Historically, vascular research in the 20th century in Copenhagen was introduced by August Krogh's studies of capillary physiology. This was followed by Mogens Fog's description of the vasomotor function that formed the basis of the concept of cerebral autoregulation. This tradition has been carried on in the second half of the century by Lassen, who established a strong Danish school of neurobiological and circulation research with major international impact. In the 1990s, his enormous contributions have become even more evident with the massive expansion in the research field of brain mapping in health and disease, including psychiatric diseases.
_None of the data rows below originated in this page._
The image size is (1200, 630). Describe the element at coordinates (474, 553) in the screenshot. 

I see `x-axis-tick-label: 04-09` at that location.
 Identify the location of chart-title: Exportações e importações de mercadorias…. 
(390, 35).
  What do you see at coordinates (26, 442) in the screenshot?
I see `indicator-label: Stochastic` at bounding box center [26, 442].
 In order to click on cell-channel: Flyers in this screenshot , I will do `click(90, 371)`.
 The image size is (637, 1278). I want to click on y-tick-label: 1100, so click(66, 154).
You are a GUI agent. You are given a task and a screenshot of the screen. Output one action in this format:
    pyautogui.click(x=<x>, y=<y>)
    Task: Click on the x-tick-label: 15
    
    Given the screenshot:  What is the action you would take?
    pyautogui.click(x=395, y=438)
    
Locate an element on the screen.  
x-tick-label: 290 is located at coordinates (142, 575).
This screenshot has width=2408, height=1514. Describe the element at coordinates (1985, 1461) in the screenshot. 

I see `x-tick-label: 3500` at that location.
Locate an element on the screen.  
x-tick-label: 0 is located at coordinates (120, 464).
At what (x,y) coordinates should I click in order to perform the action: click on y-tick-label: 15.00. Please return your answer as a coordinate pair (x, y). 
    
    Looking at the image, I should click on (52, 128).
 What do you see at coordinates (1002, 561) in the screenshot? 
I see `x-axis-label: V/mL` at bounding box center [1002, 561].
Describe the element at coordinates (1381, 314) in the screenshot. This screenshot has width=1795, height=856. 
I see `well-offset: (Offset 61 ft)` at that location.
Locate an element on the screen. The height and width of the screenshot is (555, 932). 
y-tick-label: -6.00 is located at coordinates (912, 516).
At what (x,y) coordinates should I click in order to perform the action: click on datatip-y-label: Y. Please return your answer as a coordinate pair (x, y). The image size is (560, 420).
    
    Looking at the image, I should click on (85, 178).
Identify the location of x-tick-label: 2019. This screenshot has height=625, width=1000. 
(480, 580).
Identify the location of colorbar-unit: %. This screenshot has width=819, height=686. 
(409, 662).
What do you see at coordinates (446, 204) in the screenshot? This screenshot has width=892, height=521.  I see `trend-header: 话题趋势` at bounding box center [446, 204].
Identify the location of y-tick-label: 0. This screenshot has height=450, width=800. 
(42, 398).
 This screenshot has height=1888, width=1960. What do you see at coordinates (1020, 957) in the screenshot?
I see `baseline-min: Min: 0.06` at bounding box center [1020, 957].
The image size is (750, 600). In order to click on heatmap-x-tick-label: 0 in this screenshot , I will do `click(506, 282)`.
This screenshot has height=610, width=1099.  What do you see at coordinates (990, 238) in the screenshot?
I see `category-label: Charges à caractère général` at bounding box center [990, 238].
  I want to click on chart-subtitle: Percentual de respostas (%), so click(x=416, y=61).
Lassen held a number of major professional positions. He was one of the founders of the International Society of Cerebral Blood Flow and Metabolism and its publication the Journal of Cerebral Blood Flow and Metabolism. He was a member of the Danish Medical Research Council and the Royal Danish Academy of Science. He was Doctor Honoris Causa at the Universities of Lund, Copenhagen, Lille, and Toulose. He received the Novo Award, the Anders Jahres Medical Award, the Lundbeck Foundation's Research Award, the Johan M. Klein's Award, the George Heresy Award of the Society of Nuclear Medicine, the Soriano Award, the Mogens Fog Award, and finally, the Lifetime Achievement Award from the International Society of Cerebral Blood Flow and Metabolism.
Lassen enjoyed collaboration with many researchers worldwide. It was also a great pleasure for him to travel to meetings and other research laboratories to discuss and conduct science and achieve new insight into the mysteries of brain function. He was a highly appreciated speaker and visiting scientist. His international collaborations are reflected in his list of publications that contains 696 articles with the majority being original scientific publications and major reviews in well-established journals and textbooks. Here one finds more than one thousand different coauthors.
With Lassen's death, international and Danish neuroscience has lost one of its most prominent representatives. He was an outstanding mentor and an eager and enthusiastic personality who could offer constructive criticism and elaborate broadly about his ideas, primarily to promote science completely free of any personal vanity. Niels' death has left a void, but his ideas, thoughts, enthusiasm, and spiritual presence will live in a new generation of researchers who owe him more than can be expressed in words.